Other Likely Diagnoses
- Hypertensive emergency: The patient's history of hypertension and recent syncopal episodes raise the possibility of a hypertensive emergency, which could be causing her symptoms. However, the severe anemia is more suggestive of uterine bleeding.
- Infection: The elevated WBC (19.9) with a high neutrophil count (16.4) suggests a possible infection, which could be contributing to her symptoms. However, the primary cause of her anemia and syncopal episodes is more likely related to uterine bleeding.
- Diabetic complication: The patient's history of diabetes and recent symptoms could be related to a diabetic complication, such as hypoglycemia or hyperglycemia.

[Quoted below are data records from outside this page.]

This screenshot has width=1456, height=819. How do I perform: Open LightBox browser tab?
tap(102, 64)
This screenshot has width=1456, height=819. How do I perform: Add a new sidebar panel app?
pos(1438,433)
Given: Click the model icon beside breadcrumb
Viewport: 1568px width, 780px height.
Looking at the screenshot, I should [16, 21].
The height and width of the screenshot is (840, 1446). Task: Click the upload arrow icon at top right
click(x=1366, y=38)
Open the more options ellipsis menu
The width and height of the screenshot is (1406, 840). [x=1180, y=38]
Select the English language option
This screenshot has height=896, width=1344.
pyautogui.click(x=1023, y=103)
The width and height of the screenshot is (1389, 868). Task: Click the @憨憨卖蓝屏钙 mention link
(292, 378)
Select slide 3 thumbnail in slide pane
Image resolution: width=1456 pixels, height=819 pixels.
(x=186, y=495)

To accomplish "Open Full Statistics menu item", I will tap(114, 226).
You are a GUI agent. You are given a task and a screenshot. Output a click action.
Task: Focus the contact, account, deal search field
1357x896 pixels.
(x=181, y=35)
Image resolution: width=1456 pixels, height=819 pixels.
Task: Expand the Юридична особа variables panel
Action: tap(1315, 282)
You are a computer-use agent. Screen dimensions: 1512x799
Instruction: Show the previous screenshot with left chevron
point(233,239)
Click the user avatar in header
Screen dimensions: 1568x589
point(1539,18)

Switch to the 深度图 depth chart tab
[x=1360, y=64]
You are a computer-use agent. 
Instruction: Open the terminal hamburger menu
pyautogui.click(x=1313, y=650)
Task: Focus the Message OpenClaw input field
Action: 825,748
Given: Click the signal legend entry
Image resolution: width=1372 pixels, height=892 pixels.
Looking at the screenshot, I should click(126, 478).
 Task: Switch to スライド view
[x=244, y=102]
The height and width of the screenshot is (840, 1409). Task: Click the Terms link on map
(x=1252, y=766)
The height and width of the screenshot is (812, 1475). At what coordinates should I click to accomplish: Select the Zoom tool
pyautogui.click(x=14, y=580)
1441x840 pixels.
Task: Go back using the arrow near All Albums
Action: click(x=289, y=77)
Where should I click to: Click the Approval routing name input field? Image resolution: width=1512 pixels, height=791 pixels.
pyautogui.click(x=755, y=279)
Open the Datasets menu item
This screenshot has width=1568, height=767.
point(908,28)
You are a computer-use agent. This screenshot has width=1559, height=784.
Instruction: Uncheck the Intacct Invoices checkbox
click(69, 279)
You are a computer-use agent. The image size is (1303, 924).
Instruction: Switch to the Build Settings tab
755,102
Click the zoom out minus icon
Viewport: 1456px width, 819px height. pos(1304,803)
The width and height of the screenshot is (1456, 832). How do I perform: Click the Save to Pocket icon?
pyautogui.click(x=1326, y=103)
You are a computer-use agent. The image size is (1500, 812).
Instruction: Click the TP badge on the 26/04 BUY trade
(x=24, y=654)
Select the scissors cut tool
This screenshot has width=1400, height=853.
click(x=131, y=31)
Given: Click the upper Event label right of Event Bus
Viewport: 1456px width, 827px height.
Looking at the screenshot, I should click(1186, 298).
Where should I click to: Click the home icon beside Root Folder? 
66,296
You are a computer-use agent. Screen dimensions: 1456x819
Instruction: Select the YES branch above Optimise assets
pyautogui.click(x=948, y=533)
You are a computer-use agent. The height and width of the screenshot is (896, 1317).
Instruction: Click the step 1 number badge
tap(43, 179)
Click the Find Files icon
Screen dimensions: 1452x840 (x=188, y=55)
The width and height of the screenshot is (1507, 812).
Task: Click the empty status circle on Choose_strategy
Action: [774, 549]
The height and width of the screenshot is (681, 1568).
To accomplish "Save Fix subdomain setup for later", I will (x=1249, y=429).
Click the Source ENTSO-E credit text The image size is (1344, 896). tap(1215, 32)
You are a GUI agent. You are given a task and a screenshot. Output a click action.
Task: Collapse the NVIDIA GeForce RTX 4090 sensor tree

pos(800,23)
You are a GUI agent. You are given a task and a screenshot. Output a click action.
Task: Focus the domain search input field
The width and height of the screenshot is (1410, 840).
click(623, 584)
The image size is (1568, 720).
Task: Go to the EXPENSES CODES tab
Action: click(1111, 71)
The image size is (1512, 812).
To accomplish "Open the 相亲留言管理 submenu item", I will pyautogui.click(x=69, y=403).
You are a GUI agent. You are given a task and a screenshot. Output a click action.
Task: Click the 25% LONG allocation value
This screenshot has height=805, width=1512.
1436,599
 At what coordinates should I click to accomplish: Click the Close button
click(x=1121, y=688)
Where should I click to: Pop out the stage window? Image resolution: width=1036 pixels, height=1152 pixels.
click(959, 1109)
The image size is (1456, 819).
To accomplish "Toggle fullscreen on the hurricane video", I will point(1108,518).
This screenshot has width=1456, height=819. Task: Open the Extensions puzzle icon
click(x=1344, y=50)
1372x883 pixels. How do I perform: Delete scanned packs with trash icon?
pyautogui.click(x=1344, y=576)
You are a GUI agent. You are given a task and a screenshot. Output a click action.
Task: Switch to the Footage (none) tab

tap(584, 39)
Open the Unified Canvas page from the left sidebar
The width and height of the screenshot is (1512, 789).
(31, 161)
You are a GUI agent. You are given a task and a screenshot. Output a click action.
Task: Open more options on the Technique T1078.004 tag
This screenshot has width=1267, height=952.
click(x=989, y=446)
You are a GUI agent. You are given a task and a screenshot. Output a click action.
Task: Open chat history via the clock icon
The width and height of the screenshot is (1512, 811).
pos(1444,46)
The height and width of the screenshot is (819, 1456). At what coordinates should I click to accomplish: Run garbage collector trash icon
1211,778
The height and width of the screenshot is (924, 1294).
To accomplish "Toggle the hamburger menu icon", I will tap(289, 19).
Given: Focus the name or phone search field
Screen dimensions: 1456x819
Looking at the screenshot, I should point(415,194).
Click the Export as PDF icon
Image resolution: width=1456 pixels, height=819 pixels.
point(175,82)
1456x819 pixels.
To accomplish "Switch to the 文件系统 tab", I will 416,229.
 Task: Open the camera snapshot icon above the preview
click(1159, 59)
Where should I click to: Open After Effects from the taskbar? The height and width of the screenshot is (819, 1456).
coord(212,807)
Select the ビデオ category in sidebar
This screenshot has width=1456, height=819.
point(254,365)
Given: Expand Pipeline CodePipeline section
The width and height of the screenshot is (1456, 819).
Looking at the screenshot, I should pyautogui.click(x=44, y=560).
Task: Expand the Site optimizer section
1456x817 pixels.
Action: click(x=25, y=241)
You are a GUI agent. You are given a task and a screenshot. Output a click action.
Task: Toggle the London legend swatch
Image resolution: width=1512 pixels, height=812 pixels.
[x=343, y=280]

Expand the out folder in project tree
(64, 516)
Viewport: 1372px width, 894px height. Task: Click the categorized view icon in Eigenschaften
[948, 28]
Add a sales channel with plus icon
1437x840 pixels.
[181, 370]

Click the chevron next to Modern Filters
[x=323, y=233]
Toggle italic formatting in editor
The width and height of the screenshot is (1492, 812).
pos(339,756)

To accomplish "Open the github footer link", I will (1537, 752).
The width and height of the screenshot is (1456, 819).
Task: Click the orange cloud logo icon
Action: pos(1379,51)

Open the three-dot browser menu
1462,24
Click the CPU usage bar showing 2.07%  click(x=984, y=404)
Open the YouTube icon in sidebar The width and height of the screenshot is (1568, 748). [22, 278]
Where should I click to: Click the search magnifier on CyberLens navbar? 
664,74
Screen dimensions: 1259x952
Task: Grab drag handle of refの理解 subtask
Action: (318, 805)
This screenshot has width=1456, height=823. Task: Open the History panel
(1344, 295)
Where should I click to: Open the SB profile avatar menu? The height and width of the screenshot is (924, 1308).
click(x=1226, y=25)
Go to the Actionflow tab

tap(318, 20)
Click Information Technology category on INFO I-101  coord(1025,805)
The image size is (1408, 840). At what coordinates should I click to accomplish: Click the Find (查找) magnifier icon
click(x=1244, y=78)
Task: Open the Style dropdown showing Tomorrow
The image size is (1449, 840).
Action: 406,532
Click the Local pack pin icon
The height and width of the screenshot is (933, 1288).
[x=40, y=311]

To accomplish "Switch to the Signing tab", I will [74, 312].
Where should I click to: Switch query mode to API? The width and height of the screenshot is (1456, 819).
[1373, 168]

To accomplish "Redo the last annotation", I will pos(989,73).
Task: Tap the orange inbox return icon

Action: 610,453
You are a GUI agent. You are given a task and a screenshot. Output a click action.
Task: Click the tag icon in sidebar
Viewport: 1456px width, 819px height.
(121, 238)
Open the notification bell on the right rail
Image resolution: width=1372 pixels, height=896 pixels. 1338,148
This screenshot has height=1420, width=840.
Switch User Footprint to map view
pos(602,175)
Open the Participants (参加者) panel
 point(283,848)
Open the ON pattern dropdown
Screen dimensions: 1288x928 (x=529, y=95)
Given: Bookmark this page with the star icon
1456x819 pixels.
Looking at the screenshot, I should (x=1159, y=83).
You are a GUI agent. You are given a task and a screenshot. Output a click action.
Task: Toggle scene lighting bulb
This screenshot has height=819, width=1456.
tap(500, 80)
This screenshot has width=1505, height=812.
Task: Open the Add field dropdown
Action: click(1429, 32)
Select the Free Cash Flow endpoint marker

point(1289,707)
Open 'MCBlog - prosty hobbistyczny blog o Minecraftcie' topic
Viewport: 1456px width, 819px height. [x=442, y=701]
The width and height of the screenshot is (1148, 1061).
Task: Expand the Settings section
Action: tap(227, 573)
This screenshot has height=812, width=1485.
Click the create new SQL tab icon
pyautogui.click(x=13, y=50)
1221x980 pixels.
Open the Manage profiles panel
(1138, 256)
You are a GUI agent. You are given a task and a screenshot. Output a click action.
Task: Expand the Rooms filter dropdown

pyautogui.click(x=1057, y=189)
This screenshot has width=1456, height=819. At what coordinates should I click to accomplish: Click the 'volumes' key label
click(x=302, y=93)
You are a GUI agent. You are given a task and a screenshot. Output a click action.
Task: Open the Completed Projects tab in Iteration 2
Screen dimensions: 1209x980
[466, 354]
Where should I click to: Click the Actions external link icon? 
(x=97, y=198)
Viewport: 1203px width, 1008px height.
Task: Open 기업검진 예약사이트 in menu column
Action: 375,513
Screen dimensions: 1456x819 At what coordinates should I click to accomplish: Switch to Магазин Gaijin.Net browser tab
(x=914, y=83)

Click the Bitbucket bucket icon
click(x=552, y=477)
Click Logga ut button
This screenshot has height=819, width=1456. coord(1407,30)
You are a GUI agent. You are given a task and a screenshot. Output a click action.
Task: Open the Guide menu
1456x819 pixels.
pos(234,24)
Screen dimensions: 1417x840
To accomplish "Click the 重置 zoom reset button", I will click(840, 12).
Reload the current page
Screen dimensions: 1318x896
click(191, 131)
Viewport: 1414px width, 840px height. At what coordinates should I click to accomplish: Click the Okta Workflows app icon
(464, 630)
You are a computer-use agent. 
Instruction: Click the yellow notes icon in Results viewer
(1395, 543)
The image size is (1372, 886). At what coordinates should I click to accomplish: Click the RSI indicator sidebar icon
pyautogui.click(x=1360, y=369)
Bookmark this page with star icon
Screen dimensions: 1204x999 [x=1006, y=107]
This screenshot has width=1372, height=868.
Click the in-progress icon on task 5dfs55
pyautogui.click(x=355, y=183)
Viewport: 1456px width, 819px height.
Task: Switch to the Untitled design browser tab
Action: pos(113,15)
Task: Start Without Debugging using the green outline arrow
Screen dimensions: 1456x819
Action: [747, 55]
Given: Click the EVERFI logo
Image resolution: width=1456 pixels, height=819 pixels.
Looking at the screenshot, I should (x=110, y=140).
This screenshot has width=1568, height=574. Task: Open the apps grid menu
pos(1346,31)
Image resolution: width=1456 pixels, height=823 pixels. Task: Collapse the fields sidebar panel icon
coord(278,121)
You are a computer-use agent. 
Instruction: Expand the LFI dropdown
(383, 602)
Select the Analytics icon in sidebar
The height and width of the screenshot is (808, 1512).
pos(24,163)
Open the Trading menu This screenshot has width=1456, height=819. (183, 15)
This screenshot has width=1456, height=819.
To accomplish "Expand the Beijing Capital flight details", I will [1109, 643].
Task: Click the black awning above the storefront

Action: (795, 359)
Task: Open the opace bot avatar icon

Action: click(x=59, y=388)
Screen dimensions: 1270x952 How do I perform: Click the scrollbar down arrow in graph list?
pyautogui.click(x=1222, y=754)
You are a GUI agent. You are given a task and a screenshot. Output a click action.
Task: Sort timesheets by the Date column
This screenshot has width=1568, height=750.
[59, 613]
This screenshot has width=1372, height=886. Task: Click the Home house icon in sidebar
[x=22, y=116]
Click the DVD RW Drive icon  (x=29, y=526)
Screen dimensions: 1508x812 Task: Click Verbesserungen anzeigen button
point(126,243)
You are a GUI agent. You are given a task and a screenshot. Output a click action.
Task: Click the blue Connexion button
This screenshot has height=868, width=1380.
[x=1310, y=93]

However, the severe anemia and uterine bleeding are more likely causes of her symptoms.
Do Not Miss Diagnoses
- Cardiac arrhythmia or myocardial infarction: Although less likely, a cardiac arrhythmia or myocardial infarction could be causing the patient's syncopal episodes and would be deadly if missed. The patient's history of hypertension and diabetes increases her risk for cardiac disease.
- Sepsis: The elevated WBC count could indicate sepsis, which would be a life-threatening condition if not promptly diagnosed and treated.
- Bleeding disorder: A bleeding disorder, such as a coagulopathy, could be contributing to the patient's uterine bleeding and would be important to diagnose and treat.
Rare Diagnoses
- Gastrointestinal bleeding: Although less likely, gastrointestinal bleeding could be causing the patient's anemia and syncopal episodes. However, the patient's history of fibroids and uterine bleeding makes this diagnosis less likely.
- Hematologic malignancy: A hematologic malignancy, such as leukemia, could be causing the patient's anemia and elevated WBC count. However, this diagnosis is less likely and would require further evaluation and testing to confirm.